→ EXERCISE DIRECTIONS:
The lines from the one containing "Where should I" to the end of the entries, both included, are what you need to transcribe exactly, without pictures and without anything else.

→ PROVIDED MATERIAL:
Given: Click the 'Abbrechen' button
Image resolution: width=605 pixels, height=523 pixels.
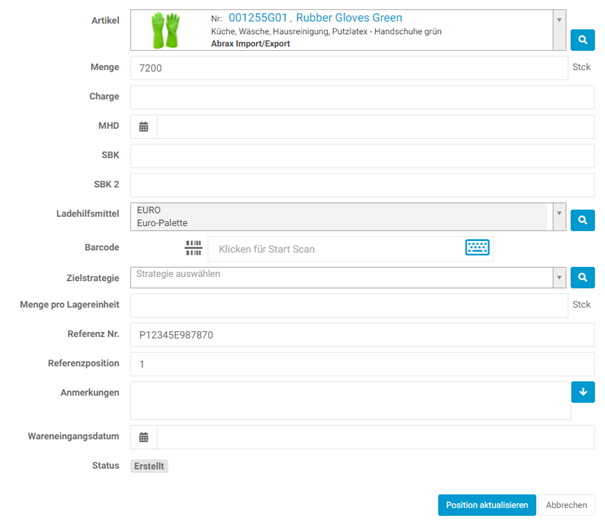Looking at the screenshot, I should click(567, 505).
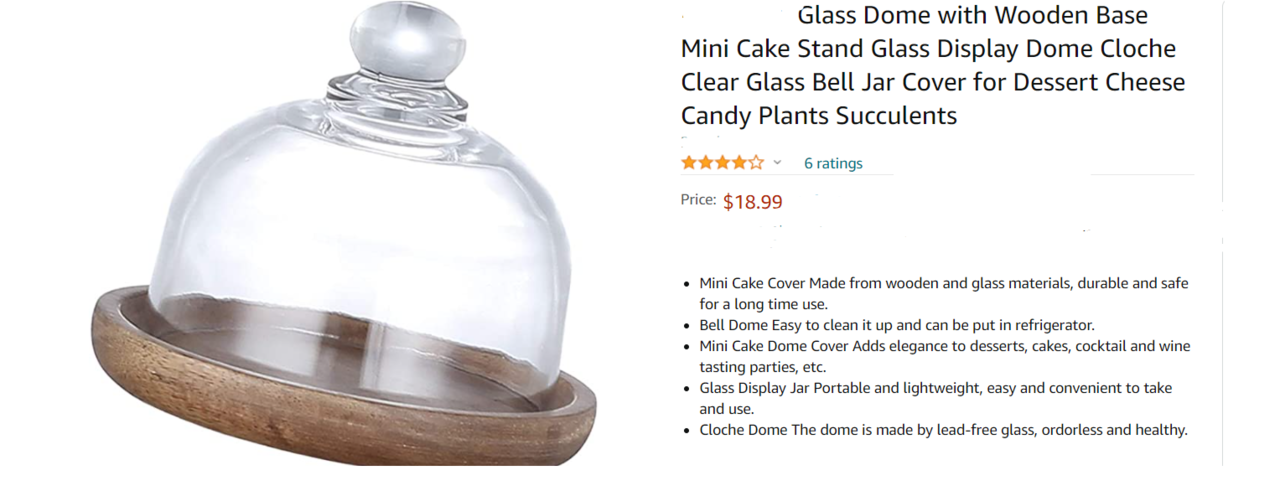
Task: Click 'Glass Dome with Wooden Base' title line
Action: point(972,16)
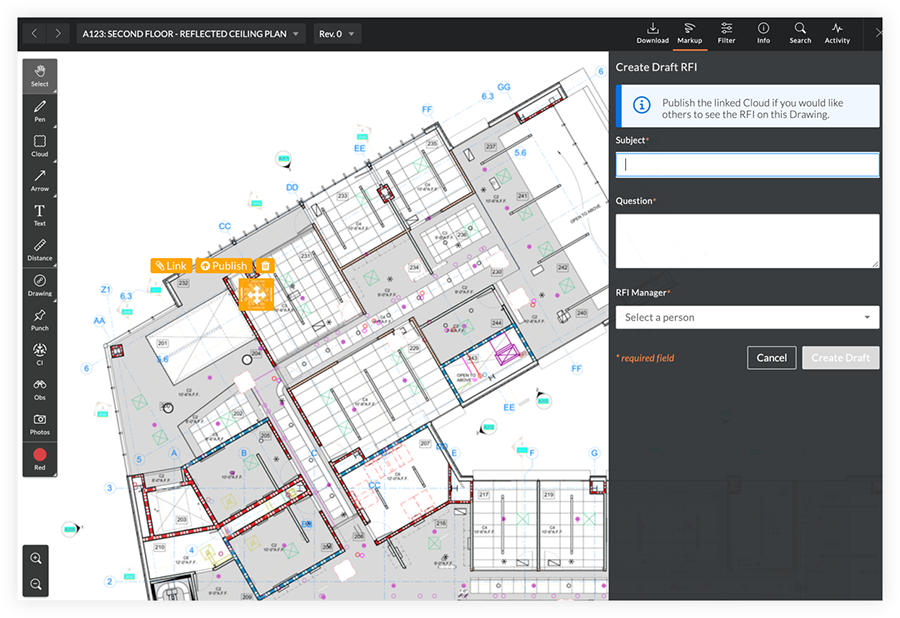Delete the selected markup with trash icon
This screenshot has width=900, height=618.
click(x=265, y=266)
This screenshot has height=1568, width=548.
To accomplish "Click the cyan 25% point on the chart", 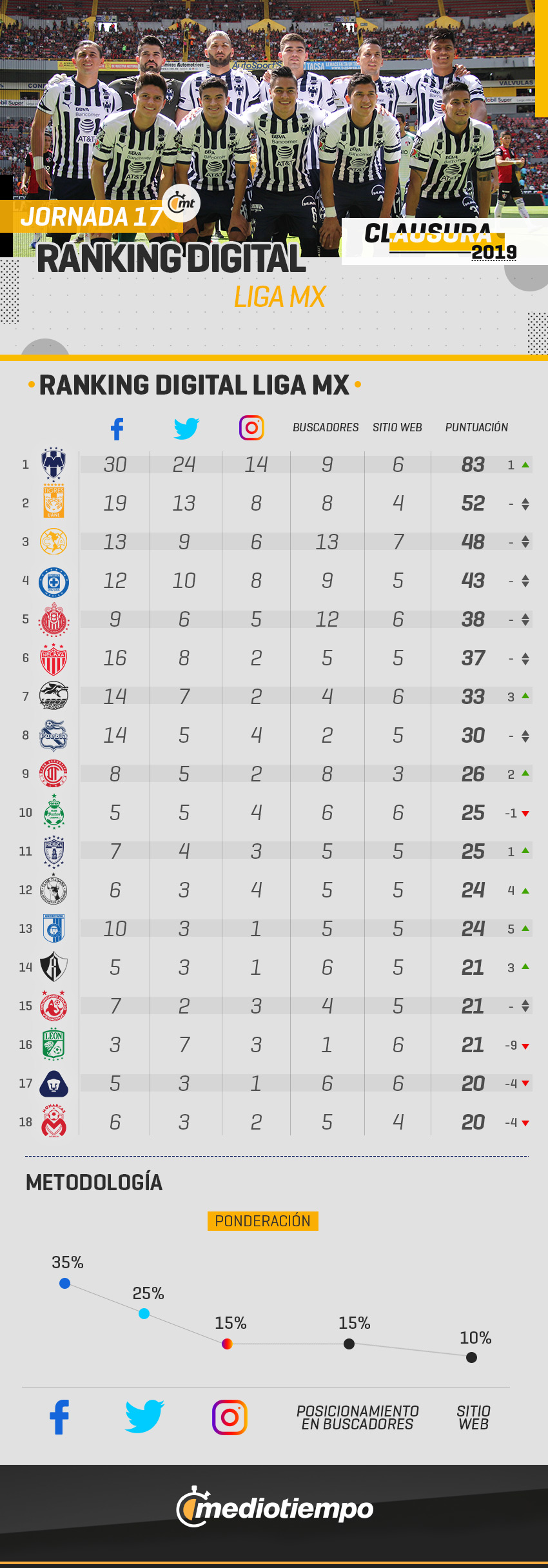I will (x=144, y=1313).
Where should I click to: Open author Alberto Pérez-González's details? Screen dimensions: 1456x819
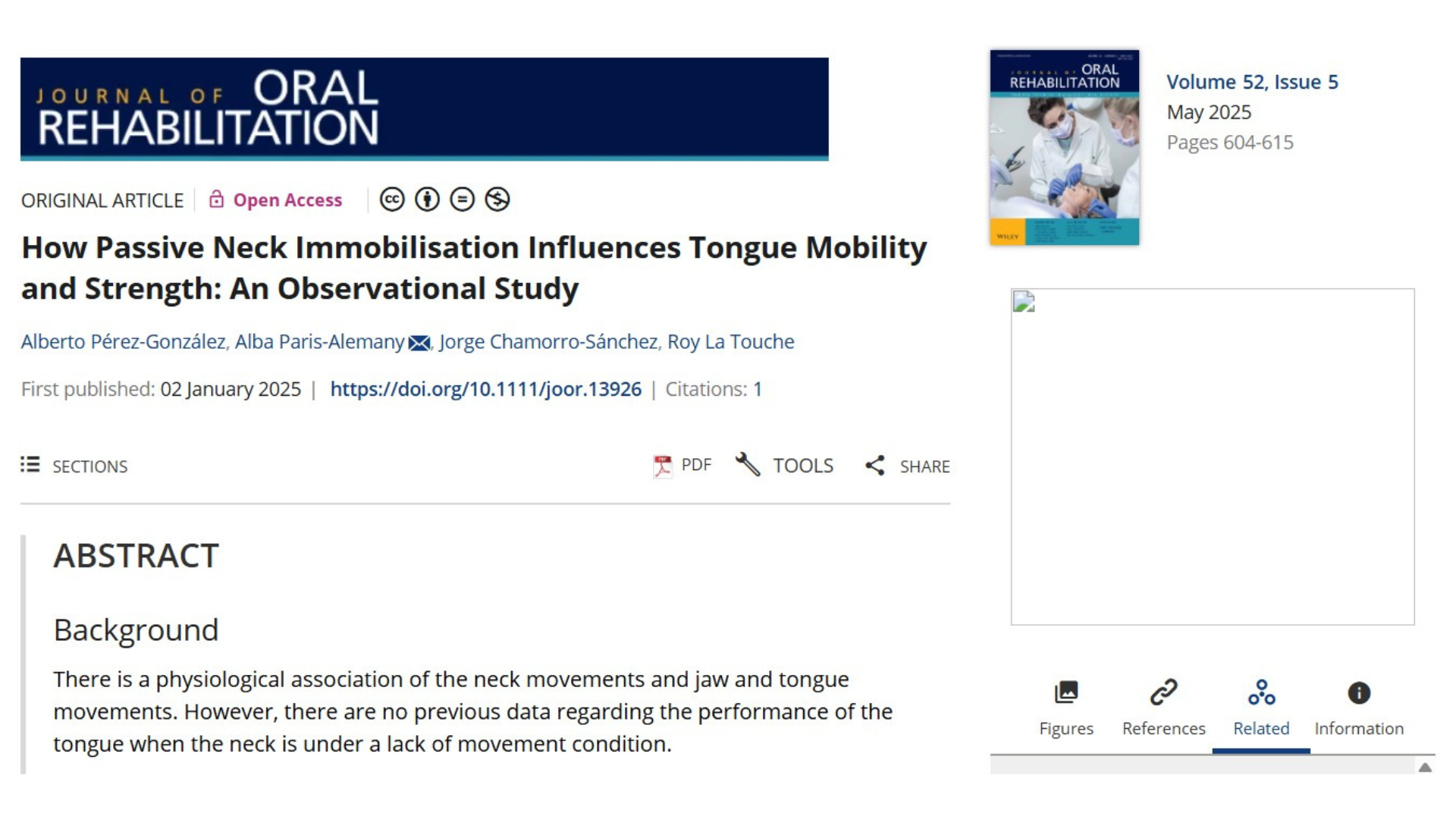[123, 342]
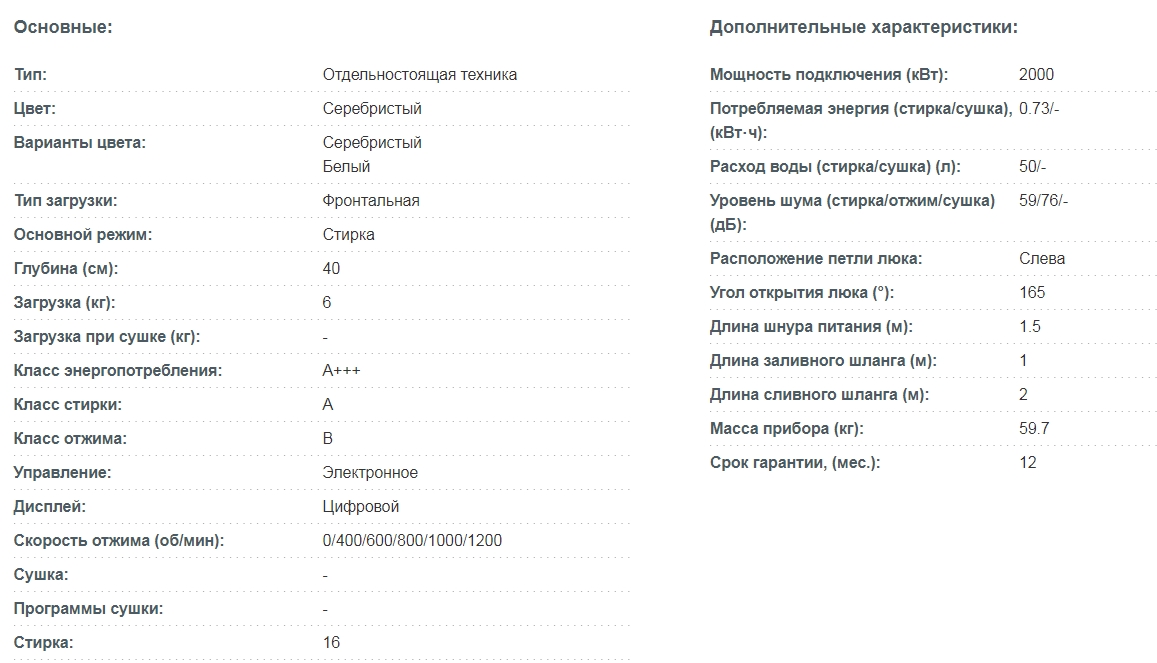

→ REPLY:
Where should I click to: Open author Alberto Pérez-González's details? Screen dimensions: 1456x819
[123, 342]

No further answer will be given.